BRIEF A = From the TanHacked episode page, reproduce word for word the passage that begins at the words "Speakers: Wes Bos, Scott" and stops after "and Python packages.".
BRIEF B = According to the TanHacked episode page, what kind of exploit was used to compromise TanStack and other npm packages?

TEXT UNDER STUDY =
= = = = =

1004: TanHacked artwork

1004: TanHacked

Syntax - Tasty Web Development Treats

May 13, 2026

Scott and Wes break down the “Mini Shai-Hulud” supply chain attack that compromised TanStack and other popular npm packages through a clever GitHub Actions cache poisoning exploit; a self-propagating worm that stole credentials and persisted through Claude Code hooks and VS Code tasks.
Speakers: Wes Bos, Scott Tolinski
**Wes Bos** (0:00)
TanStack got TanHacked. Versel got their walled garden penetrated. After stealing content for years, Udemy got their content stolen. Lovable, they got their vibes snatched. And now, NPM and PiPi have been hit with a major supply chain attack targeting several popular JavaScript and Python packages.
This is Shy-La-Boof. I mean, Shy-Helude, which is the latest worm in a series of Shy-Helude worms. The original Shy-Helude worm showed up back in September 2025, which feels like a century ago at this point.

= = = = =

Collected data

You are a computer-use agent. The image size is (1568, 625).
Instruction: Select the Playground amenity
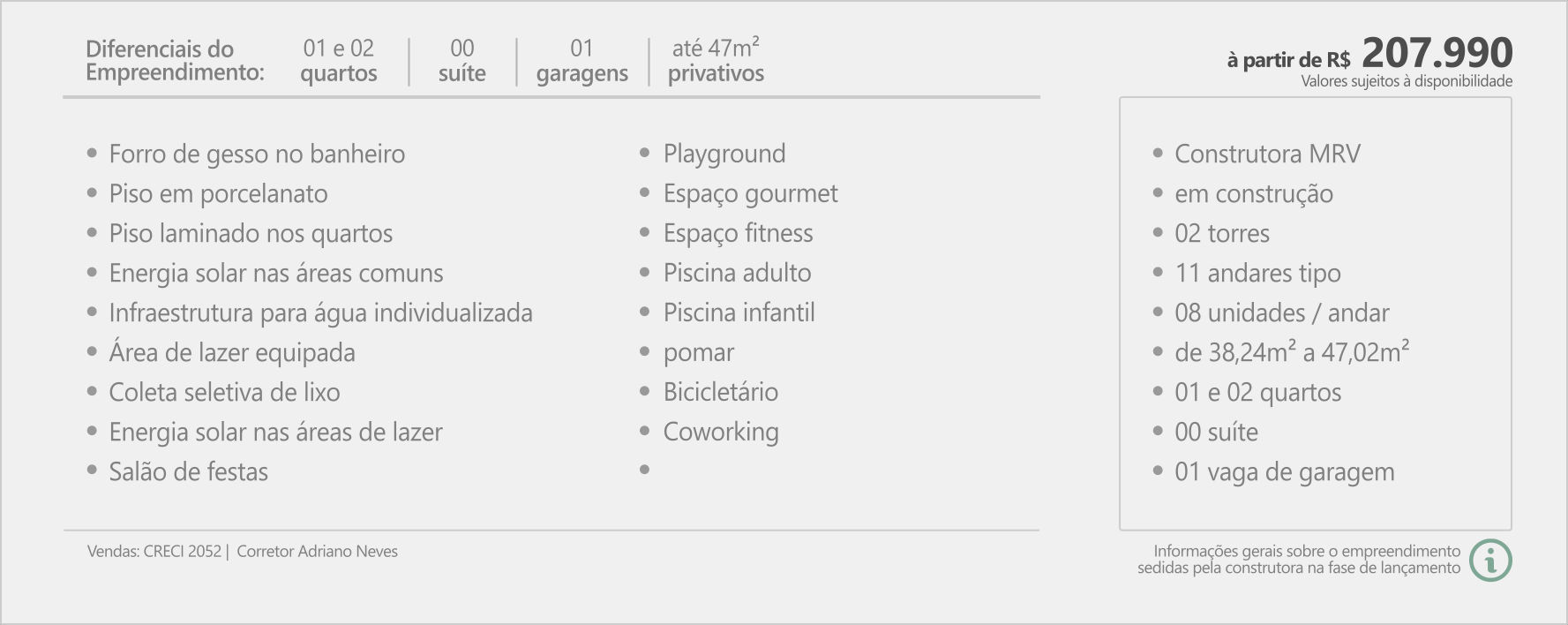click(724, 154)
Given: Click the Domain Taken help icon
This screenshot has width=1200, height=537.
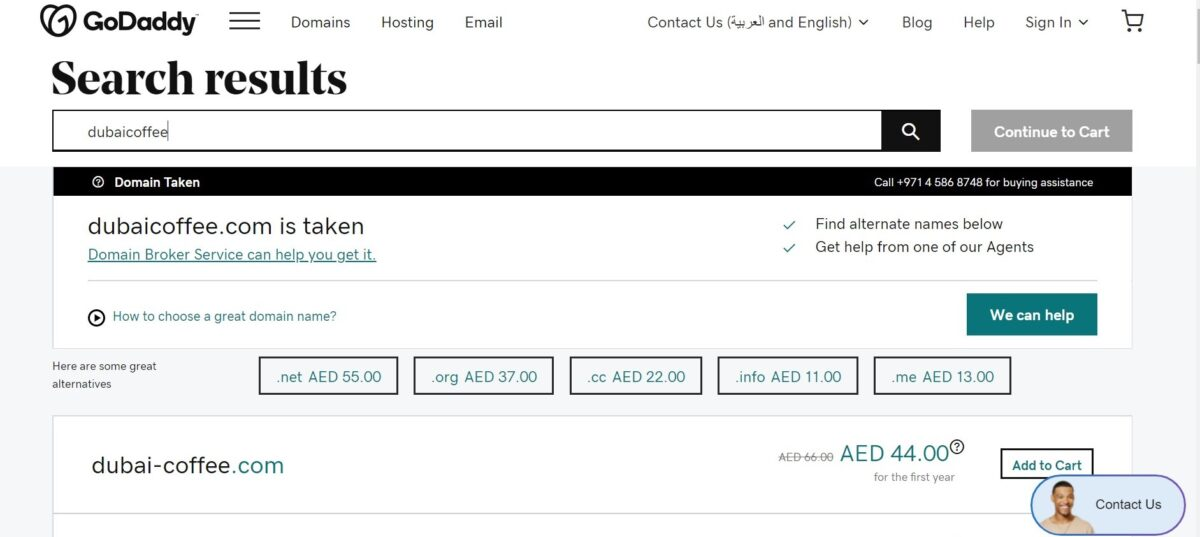Looking at the screenshot, I should click(x=98, y=182).
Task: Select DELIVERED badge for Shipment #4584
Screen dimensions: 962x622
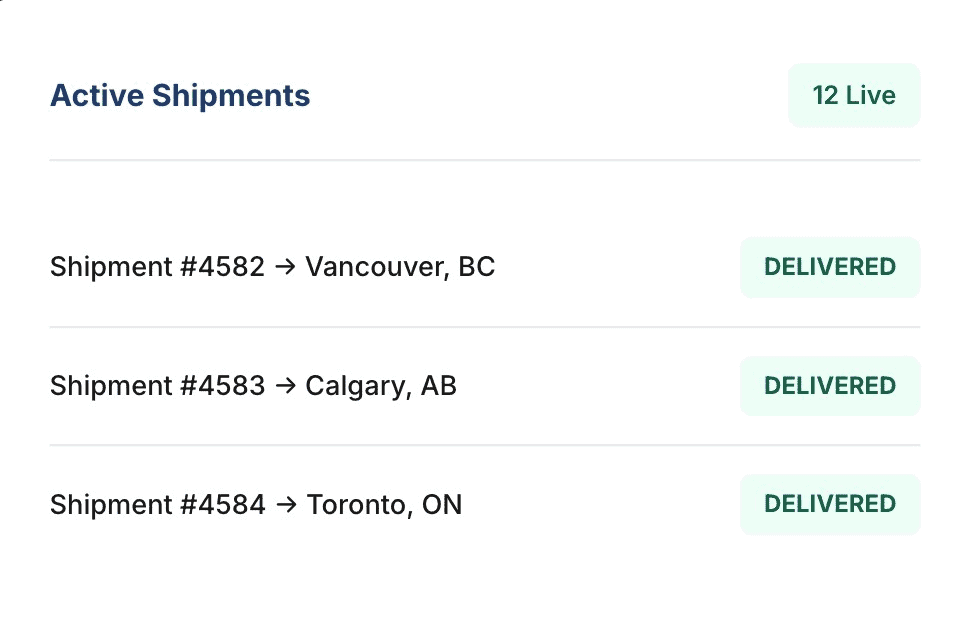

= = = = =

TASK ANSWER A =
Speakers: Wes Bos, Scott Tolinski
**Wes Bos** (0:00)
TanStack got TanHacked. Versel got their walled garden penetrated. After stealing content for years, Udemy got their content stolen. Lovable, they got their vibes snatched. And now, NPM and PiPi have been hit with a major supply chain attack targeting several popular JavaScript and Python packages.

TASK ANSWER B = A GitHub Actions cache poisoning exploit.